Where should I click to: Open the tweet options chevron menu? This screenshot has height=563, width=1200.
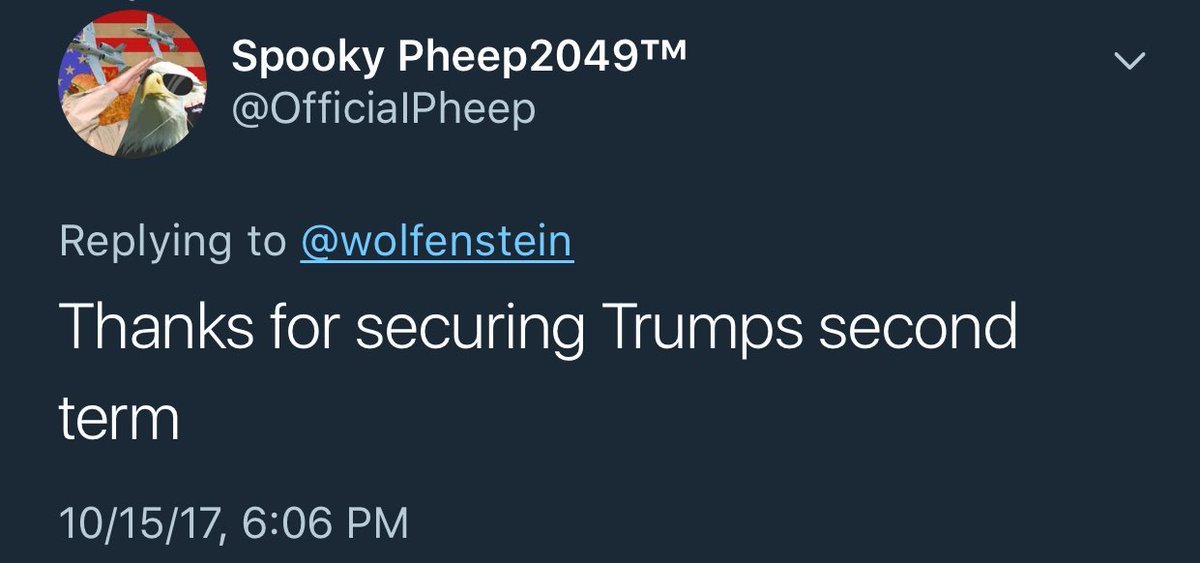(1130, 63)
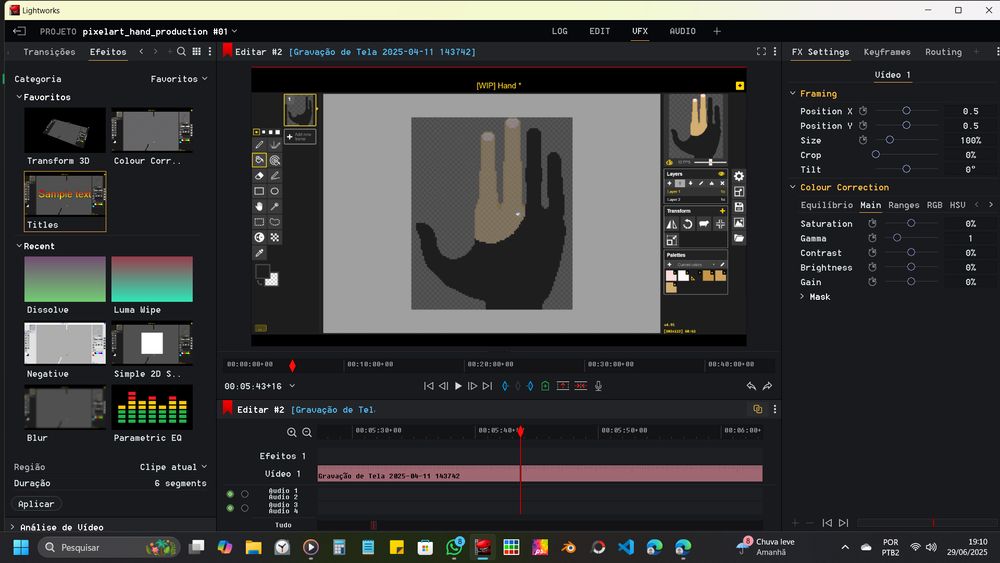Click the undo arrow icon

pos(751,386)
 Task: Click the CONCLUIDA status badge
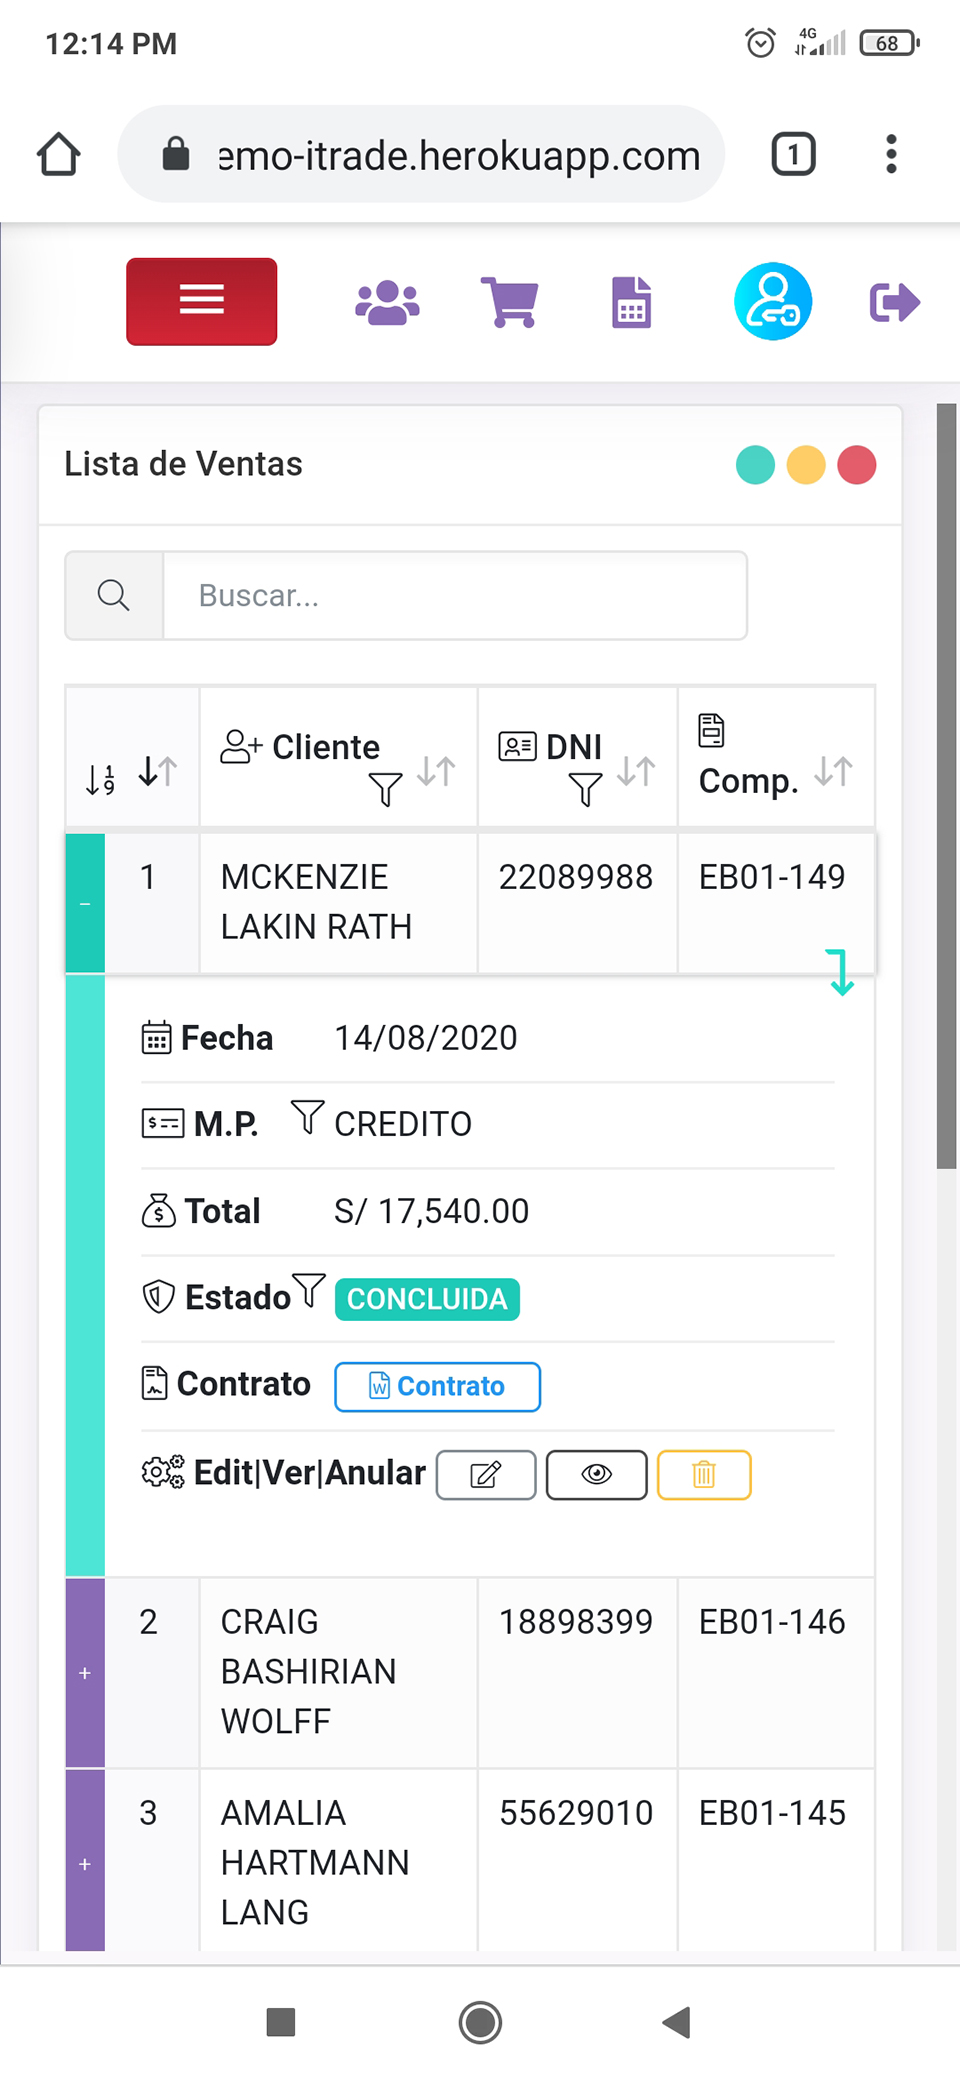(427, 1299)
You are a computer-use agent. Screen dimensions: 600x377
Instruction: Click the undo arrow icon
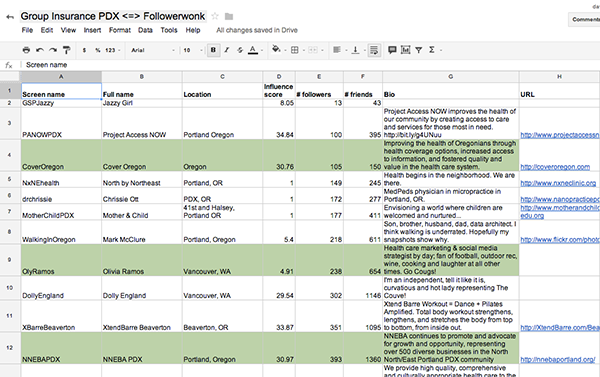click(x=39, y=50)
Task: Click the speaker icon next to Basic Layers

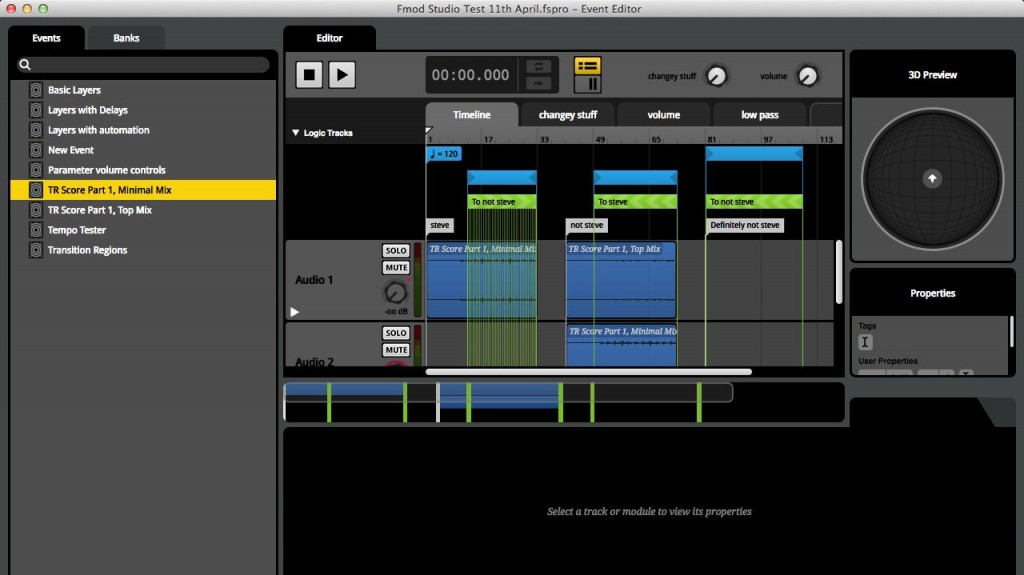Action: [36, 90]
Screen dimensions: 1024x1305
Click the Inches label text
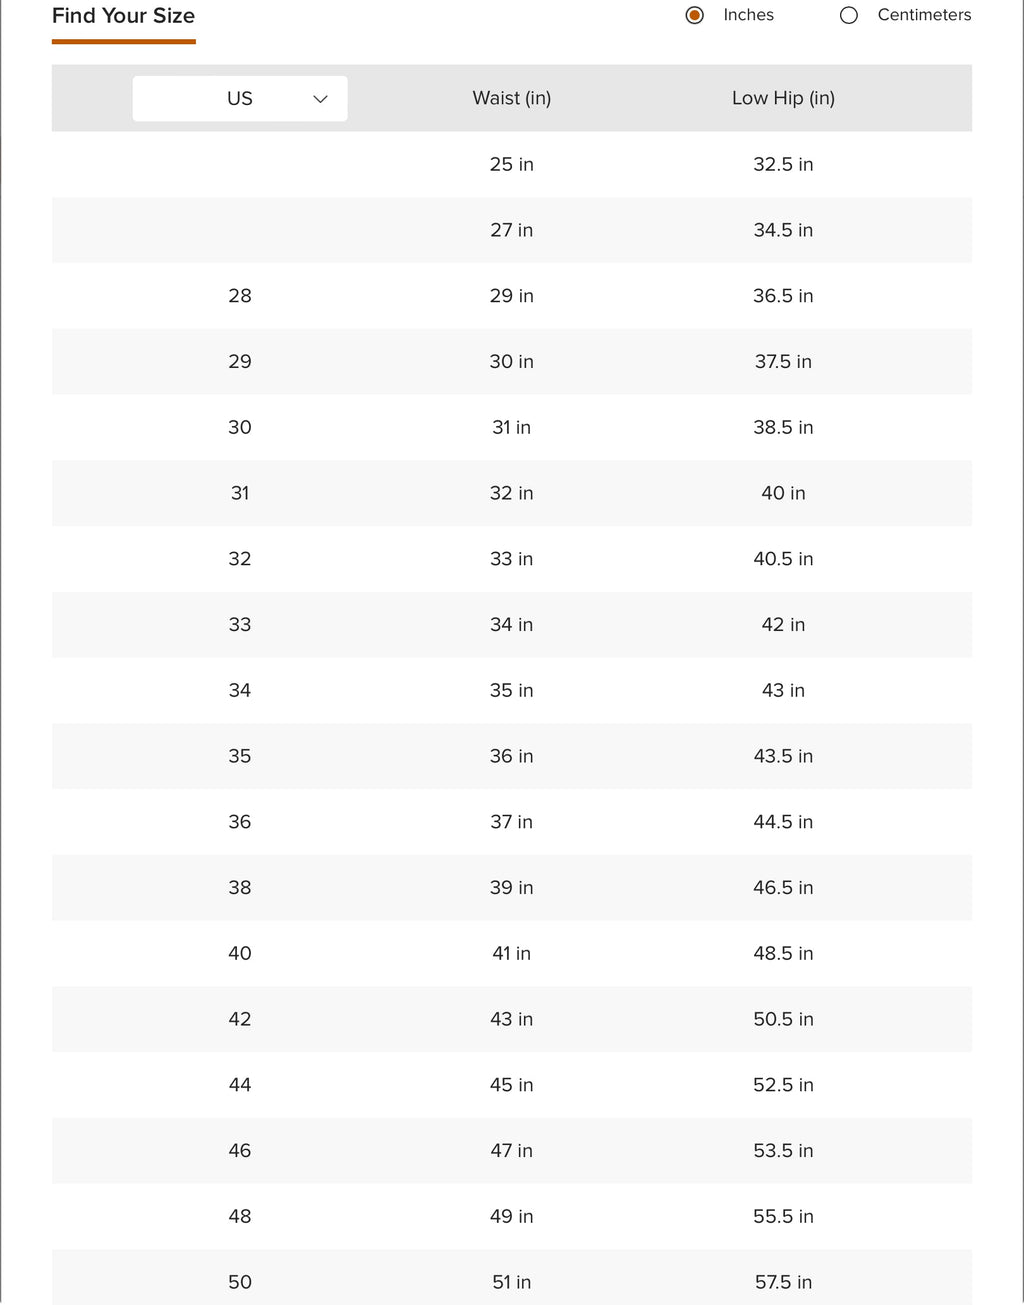coord(748,15)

--- Exercise directions ---
Please reproduce the whole listing exactly; the pictures stay out.

--- Completed exercise ---
Where should I click to: Open the tweet options chevron menu? This screenshot has height=563, width=1200.
(1130, 63)
Click the undo arrow icon

pos(751,386)
 Task: Click the CONCLUIDA status badge
(427, 1299)
You are a computer-use agent. Screen dimensions: 600x377
Instruction: Click the undo arrow icon
click(x=39, y=50)
Task: Click the speaker icon next to Basic Layers

Action: [36, 90]
Screen dimensions: 1024x1305
Click the Inches label text
coord(748,15)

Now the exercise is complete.